--- Selected extract ---
In fact, the total value of Ubiquiti shipments to Russia surged 66% after the invasion, even accounting for any spike in shipments immediately before Russia’s invasion, possibly as distributors rushed their shipments to Russia in anticipation of export bans.11

And that number may not capture the true scale of the transfer of Ubiquiti products, as some companies falsify or omit identifying information like the country of origin, brand, and volume or value of the shipments to hide their tracks. For example, nearly $4 million of Ubiquiti shipments recorded after the U.S. export ban lacked the shipper’s name.
The items shipped include the latest models of Ubiquiti devices that were released for the first time after the ban, suggesting ongoing access to Ubiquiti’s central warehouses by these networks.
Among the exporters that supplied Russia with Ubiquiti goods after the invasion are about half a dozen official Ubiquiti distributors, with little apparent effort to obfuscate their activity.
Others appear to have halted direct shipments to Russia after the invasion but rerouted their shipments to Russia through intermediaries in third countries like Turkey and Kazakhstan, Hunterbrook’s review of trade data suggests.
Sometimes, their intermediaries were caught by Western governments for sanctions and export controls evasions, confirming their transshipment tactics. At least 10 intermediaries in countries like Turkey, the UAE, and China that were identified in the trade data as exporting Ubiquiti products to Russia have since been sanctioned by the U.S., Hunterbrook found.
Discomp: Distributor Playbook for Keeping Ubiquiti Flowing Into Russia
A closer look at Discomp S.R.O., a longstanding Ubiquiti distributor based in the Czech Republic, illustrates these tactics, according to Hunterbrook’s analysis of trade data.
Discomp shipped $1.8 million worth of Ubiquiti goods to Ivan Ionov Vladimirovich, a Russian client and owner of IT equipment wholesaler WiFiMag, for more than two years after Russia’s invasion — and after Discomp disclosed a notice from Ubiquiti warning its distributors against selling its products to Russia.
WiFiMag was an official Ubiquiti reseller as of 2014 and still claims to be one on its website. When contacted by a Hunterbrook reporter posing as a Russian military end user, a WiFiMag sales representative confirmed the availability of Ubiquiti equipment.
By mid-2023, Discomp appeared finally to have stopped its direct shipments to the Russian client. But it found another way.
---
* Tasks and exercises *
1 > List every country the passage on Ubiquiti shipments to Russia names as a location of intermediaries.
2 > Please rewrite the listing lines in the stretch from the line containing "This screenshot has" through the line containing "The image size is (540, 525).", changing "click on" to "select" and leaving everything else unchanged. Give only those lines.
--- Data extracts ---
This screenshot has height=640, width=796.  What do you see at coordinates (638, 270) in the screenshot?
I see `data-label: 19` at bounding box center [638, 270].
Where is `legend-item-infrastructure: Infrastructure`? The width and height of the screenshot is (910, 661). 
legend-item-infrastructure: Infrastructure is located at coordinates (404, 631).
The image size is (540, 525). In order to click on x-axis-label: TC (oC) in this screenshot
---
--- Data extracts ---
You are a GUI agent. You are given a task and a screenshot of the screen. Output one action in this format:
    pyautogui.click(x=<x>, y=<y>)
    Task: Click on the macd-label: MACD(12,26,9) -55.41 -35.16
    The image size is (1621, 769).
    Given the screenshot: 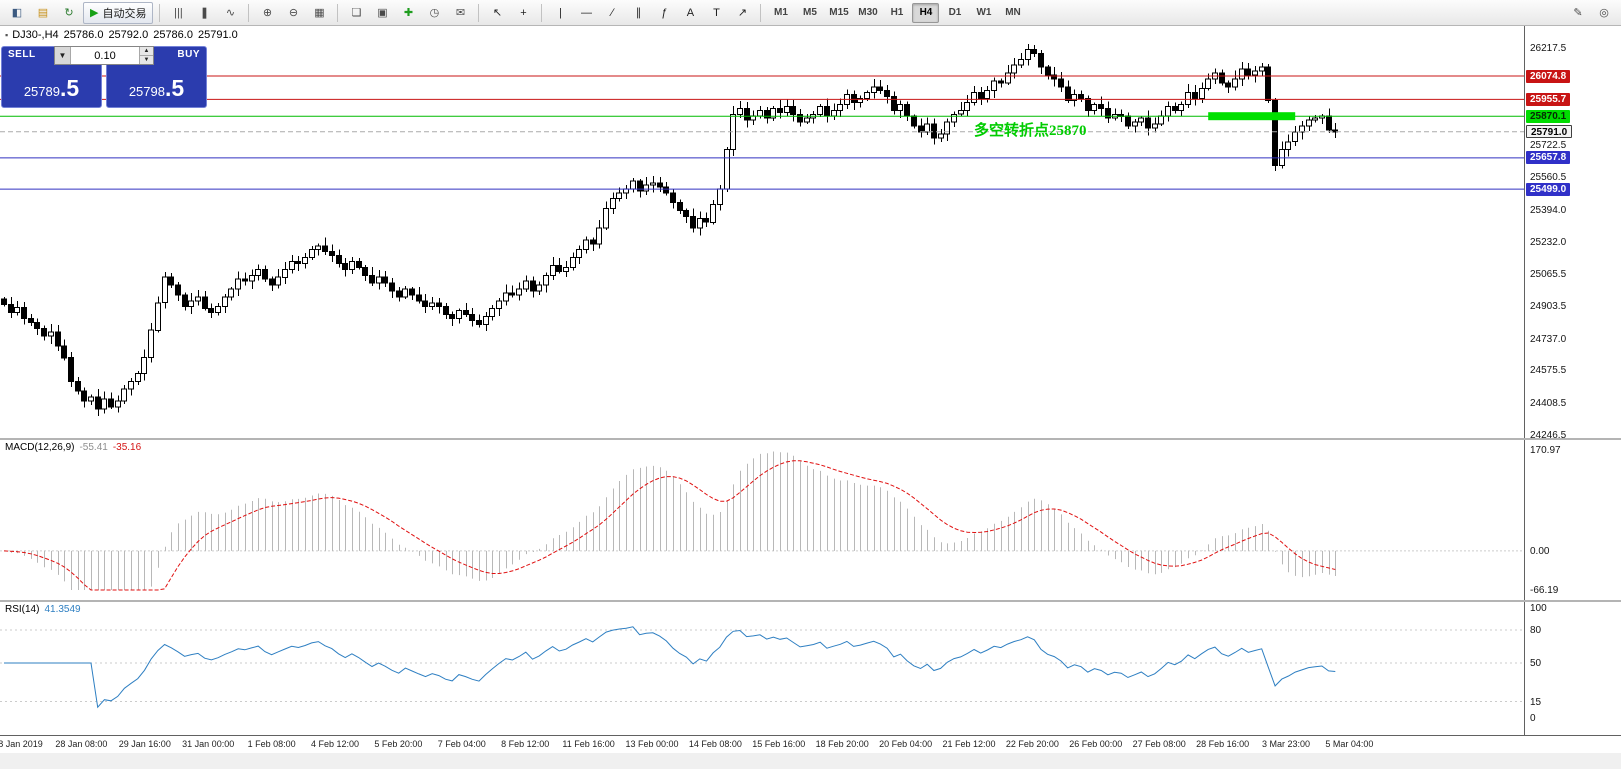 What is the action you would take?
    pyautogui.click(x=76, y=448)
---
* Answers *
1 > Turkey, Kazakhstan, the UAE, China

2 >
This screenshot has height=640, width=796.  What do you see at coordinates (638, 270) in the screenshot?
I see `data-label: 19` at bounding box center [638, 270].
Where is `legend-item-infrastructure: Infrastructure`? The width and height of the screenshot is (910, 661). 
legend-item-infrastructure: Infrastructure is located at coordinates (404, 631).
The image size is (540, 525). In order to select x-axis-label: TC (oC) in this screenshot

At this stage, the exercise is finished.